An exact reproduction of the lines below, from the first through the one with "History of the DeWitt-Evans House (436, 1496)", is the whole answer; pictures have no place in it.

───── RECORDS FOR THIS TASK

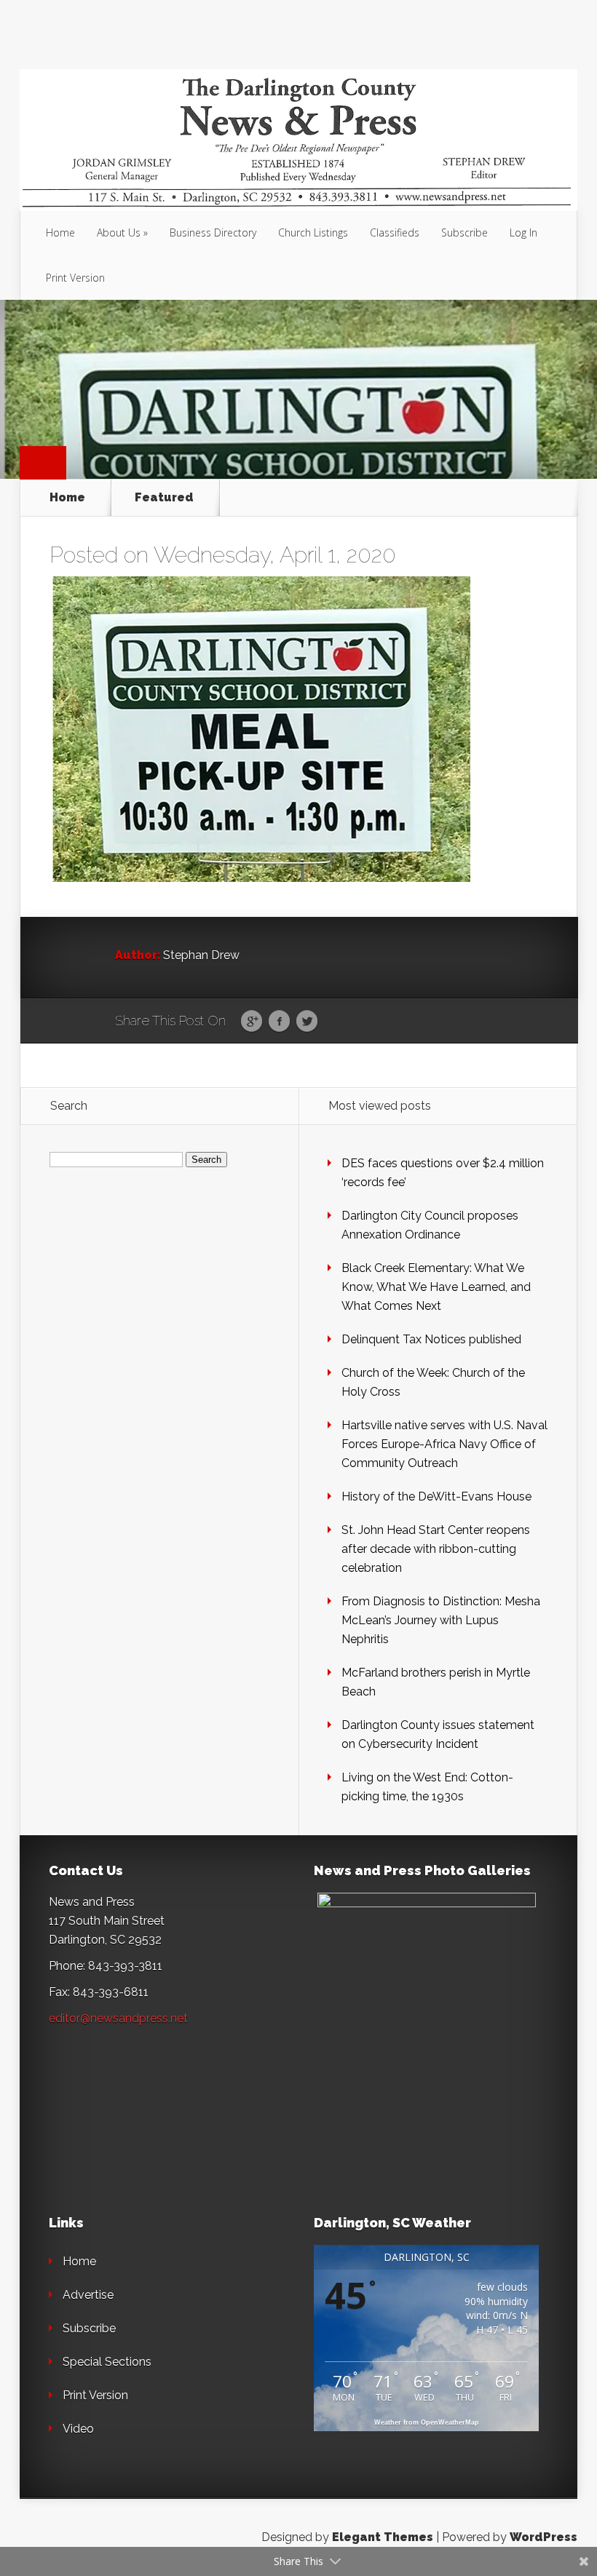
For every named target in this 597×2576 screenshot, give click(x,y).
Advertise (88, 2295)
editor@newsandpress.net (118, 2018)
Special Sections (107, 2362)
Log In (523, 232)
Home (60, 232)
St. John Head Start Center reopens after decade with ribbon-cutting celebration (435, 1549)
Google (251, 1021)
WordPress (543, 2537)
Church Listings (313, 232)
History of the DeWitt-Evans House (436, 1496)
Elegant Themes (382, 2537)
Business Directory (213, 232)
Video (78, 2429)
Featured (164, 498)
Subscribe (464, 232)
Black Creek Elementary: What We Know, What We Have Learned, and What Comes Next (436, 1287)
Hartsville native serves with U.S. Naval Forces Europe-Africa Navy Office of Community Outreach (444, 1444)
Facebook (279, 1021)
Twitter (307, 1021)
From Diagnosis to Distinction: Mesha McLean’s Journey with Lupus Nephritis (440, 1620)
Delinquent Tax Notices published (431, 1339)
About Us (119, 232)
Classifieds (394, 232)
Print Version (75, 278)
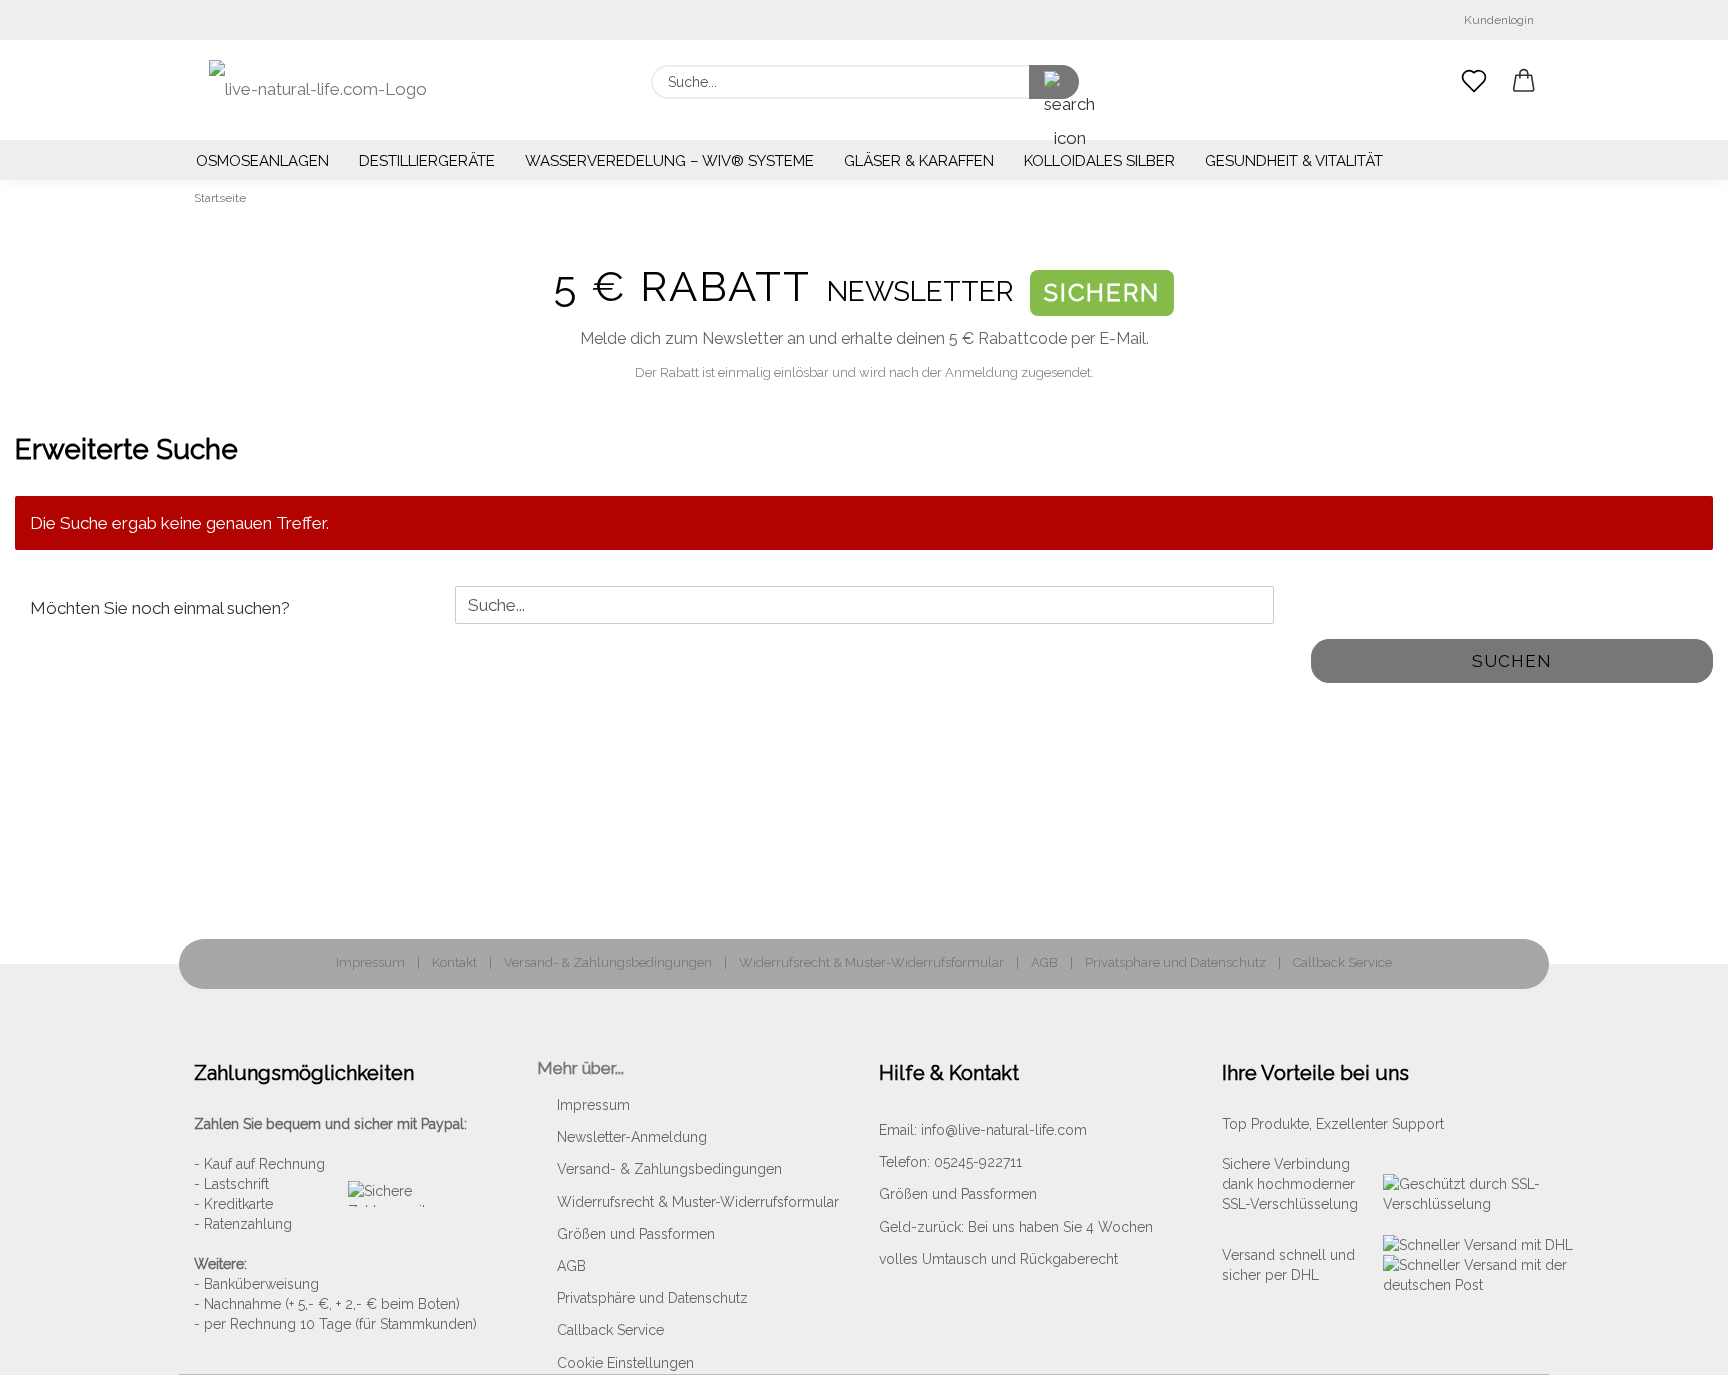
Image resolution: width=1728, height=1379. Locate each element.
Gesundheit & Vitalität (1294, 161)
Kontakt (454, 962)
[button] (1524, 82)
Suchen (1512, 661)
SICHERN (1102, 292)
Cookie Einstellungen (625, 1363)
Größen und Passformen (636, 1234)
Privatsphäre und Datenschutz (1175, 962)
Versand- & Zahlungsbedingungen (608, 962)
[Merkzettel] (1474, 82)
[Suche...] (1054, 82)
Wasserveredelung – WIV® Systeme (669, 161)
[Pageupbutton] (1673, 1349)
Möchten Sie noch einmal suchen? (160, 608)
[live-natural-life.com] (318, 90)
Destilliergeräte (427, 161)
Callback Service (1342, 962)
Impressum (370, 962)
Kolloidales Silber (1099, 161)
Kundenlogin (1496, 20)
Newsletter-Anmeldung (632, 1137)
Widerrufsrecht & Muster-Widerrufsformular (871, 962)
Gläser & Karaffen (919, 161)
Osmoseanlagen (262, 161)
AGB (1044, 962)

──────────

# OUTPUT BELOW
For every named target in this 597×2576 screenshot, give click(x,y).
Advertise (88, 2295)
editor@newsandpress.net (118, 2018)
Special Sections (107, 2362)
Log In (523, 232)
Home (60, 232)
St. John Head Start Center reopens after decade with ribbon-cutting celebration (435, 1549)
Google (251, 1021)
WordPress (543, 2537)
Church Listings (313, 232)
History of the DeWitt-Evans House (436, 1496)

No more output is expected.